━━━ SUPPLIED INFORMATION ━━━
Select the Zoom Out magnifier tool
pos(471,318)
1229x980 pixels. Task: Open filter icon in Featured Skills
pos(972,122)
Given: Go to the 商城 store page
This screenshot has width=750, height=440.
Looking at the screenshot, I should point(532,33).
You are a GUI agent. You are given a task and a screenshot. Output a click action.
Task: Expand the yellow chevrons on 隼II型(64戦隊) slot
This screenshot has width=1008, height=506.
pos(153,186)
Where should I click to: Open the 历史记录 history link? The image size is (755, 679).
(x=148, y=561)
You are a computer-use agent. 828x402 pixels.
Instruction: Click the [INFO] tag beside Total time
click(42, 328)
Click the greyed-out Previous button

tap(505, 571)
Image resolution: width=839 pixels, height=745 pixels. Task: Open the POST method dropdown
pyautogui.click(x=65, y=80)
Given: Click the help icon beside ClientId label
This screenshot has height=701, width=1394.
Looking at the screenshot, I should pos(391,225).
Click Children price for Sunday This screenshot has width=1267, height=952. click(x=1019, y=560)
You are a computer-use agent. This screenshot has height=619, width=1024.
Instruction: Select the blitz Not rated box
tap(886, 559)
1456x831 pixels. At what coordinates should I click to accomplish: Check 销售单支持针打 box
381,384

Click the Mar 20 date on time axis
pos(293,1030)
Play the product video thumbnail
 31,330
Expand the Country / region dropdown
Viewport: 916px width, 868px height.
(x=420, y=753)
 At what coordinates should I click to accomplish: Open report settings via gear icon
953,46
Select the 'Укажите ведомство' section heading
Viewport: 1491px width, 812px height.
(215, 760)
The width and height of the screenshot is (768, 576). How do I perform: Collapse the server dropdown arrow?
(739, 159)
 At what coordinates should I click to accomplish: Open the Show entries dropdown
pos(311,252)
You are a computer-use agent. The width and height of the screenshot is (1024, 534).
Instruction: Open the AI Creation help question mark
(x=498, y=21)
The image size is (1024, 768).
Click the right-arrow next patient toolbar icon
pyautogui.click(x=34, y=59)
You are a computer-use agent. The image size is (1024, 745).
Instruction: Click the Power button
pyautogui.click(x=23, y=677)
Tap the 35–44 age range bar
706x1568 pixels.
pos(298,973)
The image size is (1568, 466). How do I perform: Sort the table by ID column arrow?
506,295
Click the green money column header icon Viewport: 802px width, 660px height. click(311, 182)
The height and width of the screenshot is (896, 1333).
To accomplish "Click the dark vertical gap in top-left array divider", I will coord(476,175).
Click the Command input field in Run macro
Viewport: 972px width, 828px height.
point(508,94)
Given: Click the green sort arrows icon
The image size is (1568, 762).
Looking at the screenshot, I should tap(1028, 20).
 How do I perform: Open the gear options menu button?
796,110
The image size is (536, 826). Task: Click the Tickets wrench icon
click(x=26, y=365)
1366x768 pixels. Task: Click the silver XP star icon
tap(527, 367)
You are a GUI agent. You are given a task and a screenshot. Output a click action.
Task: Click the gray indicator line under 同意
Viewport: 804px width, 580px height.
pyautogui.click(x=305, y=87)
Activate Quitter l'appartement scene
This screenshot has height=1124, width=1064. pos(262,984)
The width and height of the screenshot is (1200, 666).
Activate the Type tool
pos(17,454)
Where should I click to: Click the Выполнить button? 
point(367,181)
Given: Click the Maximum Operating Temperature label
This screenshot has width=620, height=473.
━━━
TASK STATEMENT
Give back exactly the lines from the one containing "The image size is (1568, 466)." through the last line of the records.

TASK RESULT
The image size is (1568, 466). How do I perform: Sort the table by ID column arrow?
506,295
Click the green money column header icon Viewport: 802px width, 660px height. click(311, 182)
The height and width of the screenshot is (896, 1333).
To accomplish "Click the dark vertical gap in top-left array divider", I will coord(476,175).
Click the Command input field in Run macro
Viewport: 972px width, 828px height.
point(508,94)
Given: Click the green sort arrows icon
The image size is (1568, 762).
Looking at the screenshot, I should tap(1028, 20).
 How do I perform: Open the gear options menu button?
796,110
The image size is (536, 826). Task: Click the Tickets wrench icon
click(x=26, y=365)
1366x768 pixels. Task: Click the silver XP star icon
tap(527, 367)
You are a GUI agent. You are given a task and a screenshot. Output a click action.
Task: Click the gray indicator line under 同意
Viewport: 804px width, 580px height.
pyautogui.click(x=305, y=87)
Activate Quitter l'appartement scene
This screenshot has height=1124, width=1064. pos(262,984)
The width and height of the screenshot is (1200, 666).
Activate the Type tool
pos(17,454)
Where should I click to: Click the Выполнить button? 
point(367,181)
Given: Click the Maximum Operating Temperature label
This screenshot has width=620, height=473.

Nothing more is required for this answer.